Madeline L’engle, the great children’s writer who dabbled in poetry, wrote a poem that expresses a similar sentiment called Lines Scribbled on an Envelope While Riding the 104 Broadway Bus. I’ve included an excerpt below.

“Expand my love, Lord, so I can help to bear the pain,

help your love move my love into the tired prostitute with

false eyelashes and bunioned feet,

the corrupt policeman with his hand open for graft,

the addict, the derelict, the woman in the mink coat and

discontented mouth,

the high school girl with heavy books and frightened eyes.
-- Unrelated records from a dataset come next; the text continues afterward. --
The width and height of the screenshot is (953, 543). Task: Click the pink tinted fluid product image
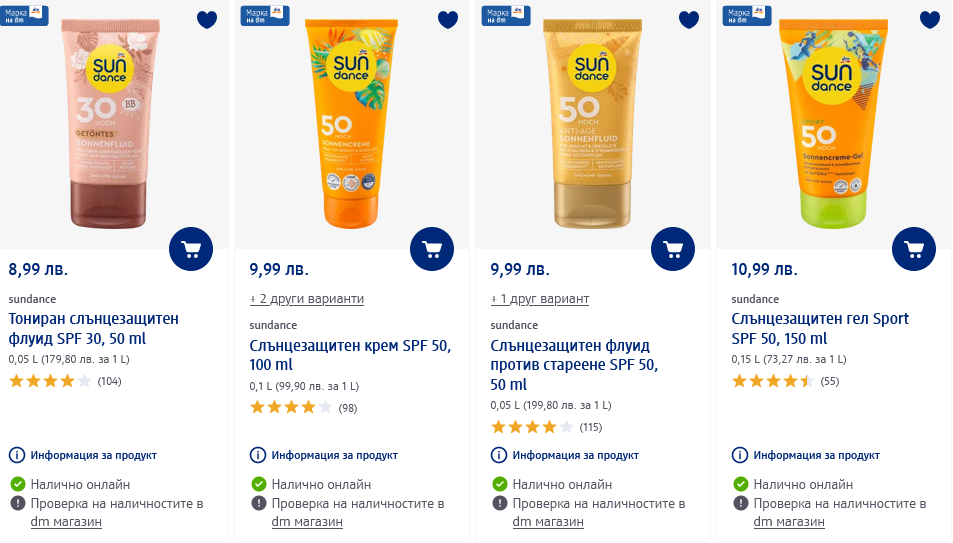pos(108,120)
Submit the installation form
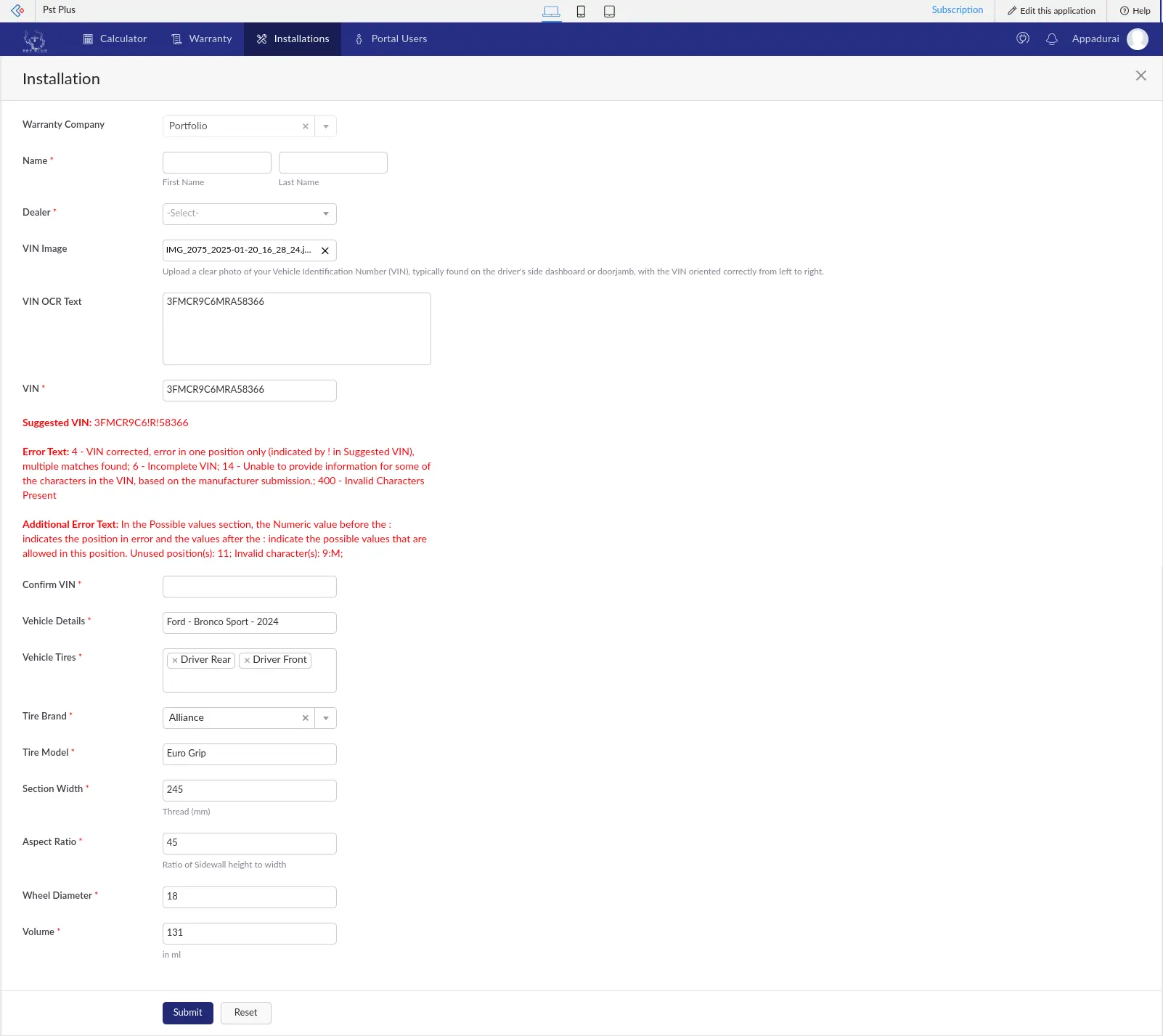The width and height of the screenshot is (1163, 1036). tap(187, 1012)
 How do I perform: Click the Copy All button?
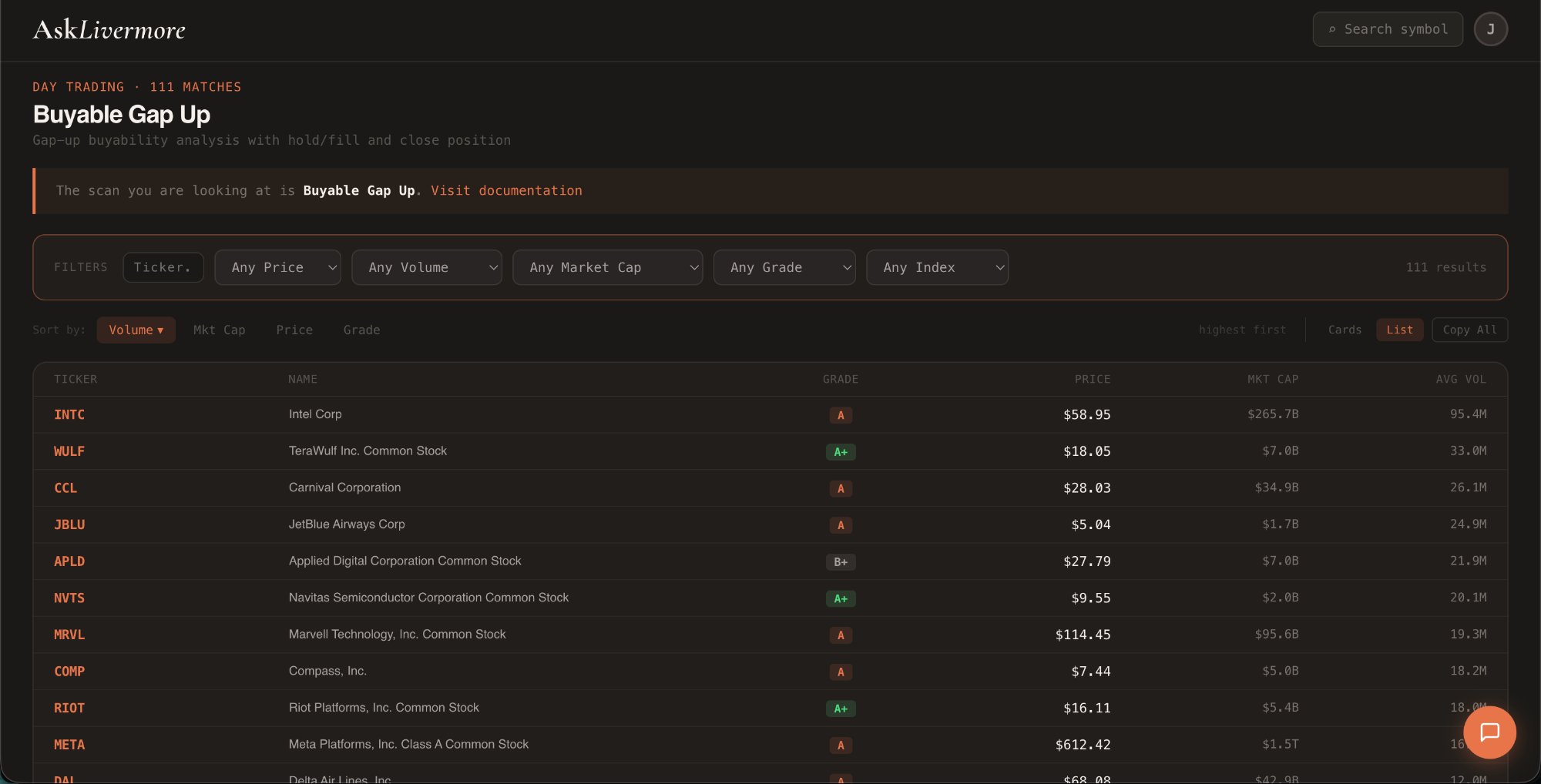coord(1469,330)

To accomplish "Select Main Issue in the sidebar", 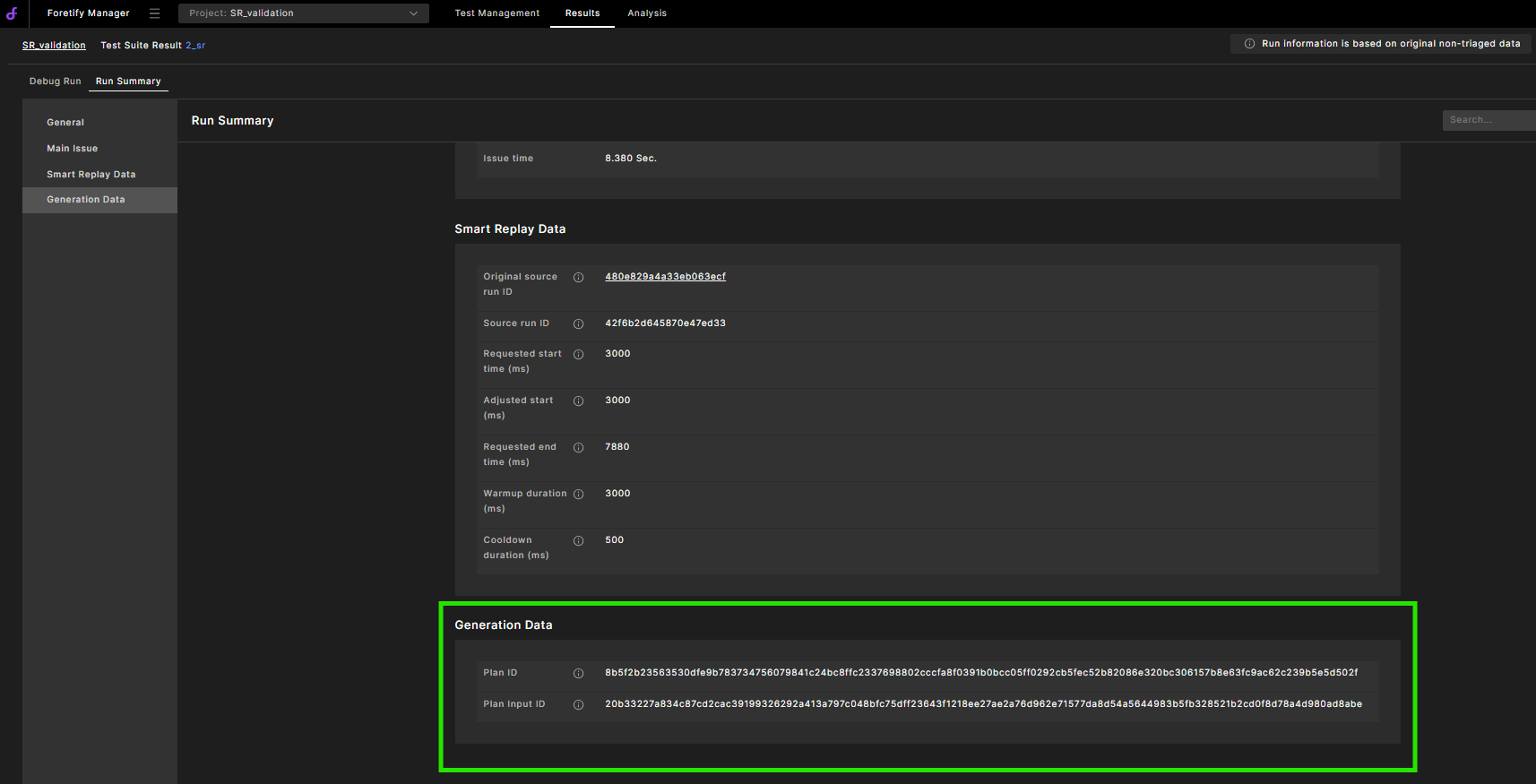I will (72, 149).
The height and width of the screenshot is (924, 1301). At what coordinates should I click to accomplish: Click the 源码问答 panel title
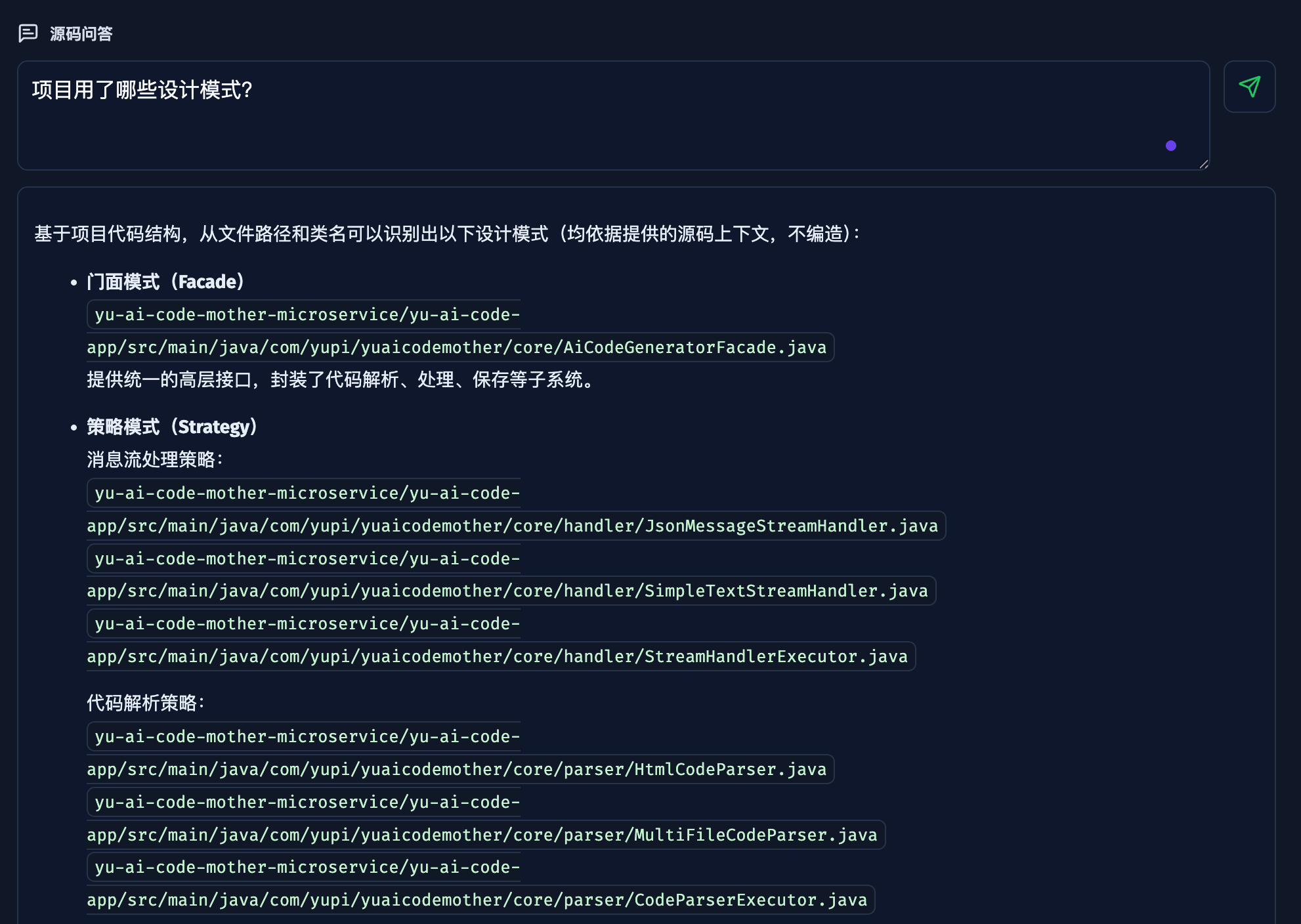coord(81,33)
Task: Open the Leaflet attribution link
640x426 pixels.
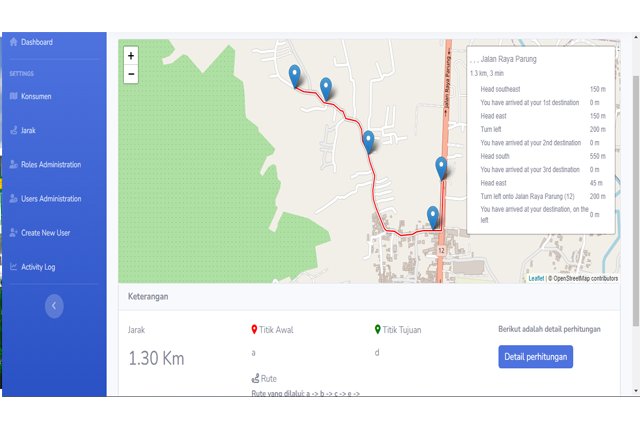Action: [536, 278]
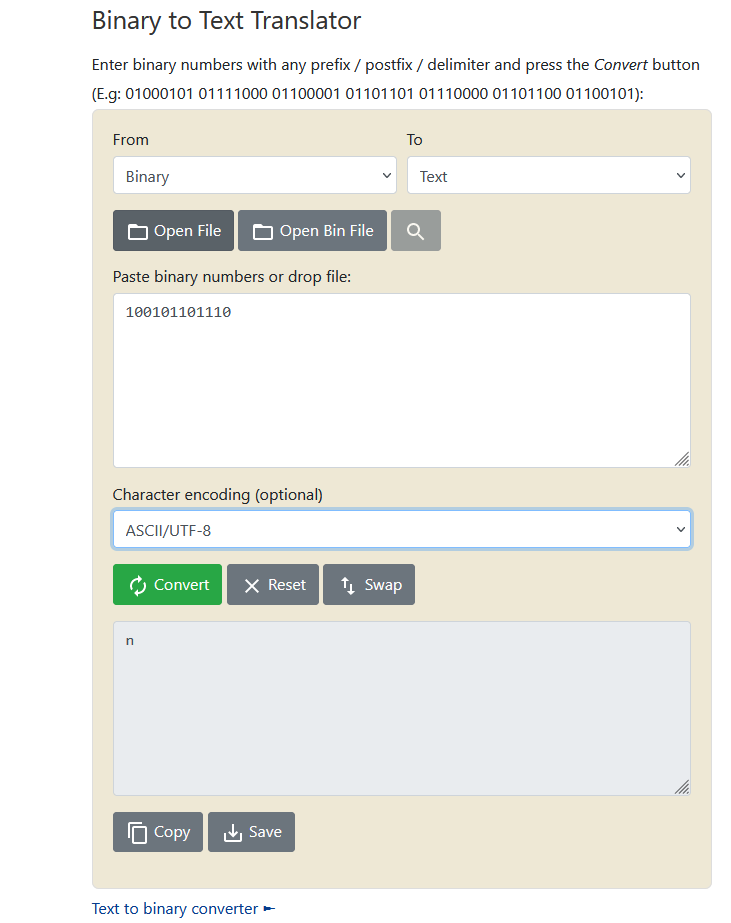Click the output text area resize handle

pos(681,787)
Help me through these scandalous particulars

to understand your love.

Help me to pray.”

I need my circle to be lovingly stretched more often than I care to admit. It seems that the circle of my love has some quality that likens it to the Shrinky-Dinks I loved as a child. It starts large and expansive, spacious and spread out. But with busyness and failure and exhaustion and the compound interest of life, it begins to shrink until it so small that it barely gets beyonds its own needs and desires and hurts. When my heart reaches this state, God lovingly sends new “naders,” new challenges, new concerns that stretch me from a small and selfish love to an expanded and straining love.

Lord, keep stretching my circle. There are so many who need to experience your love. I don’t have it, but your love can move my love to love more.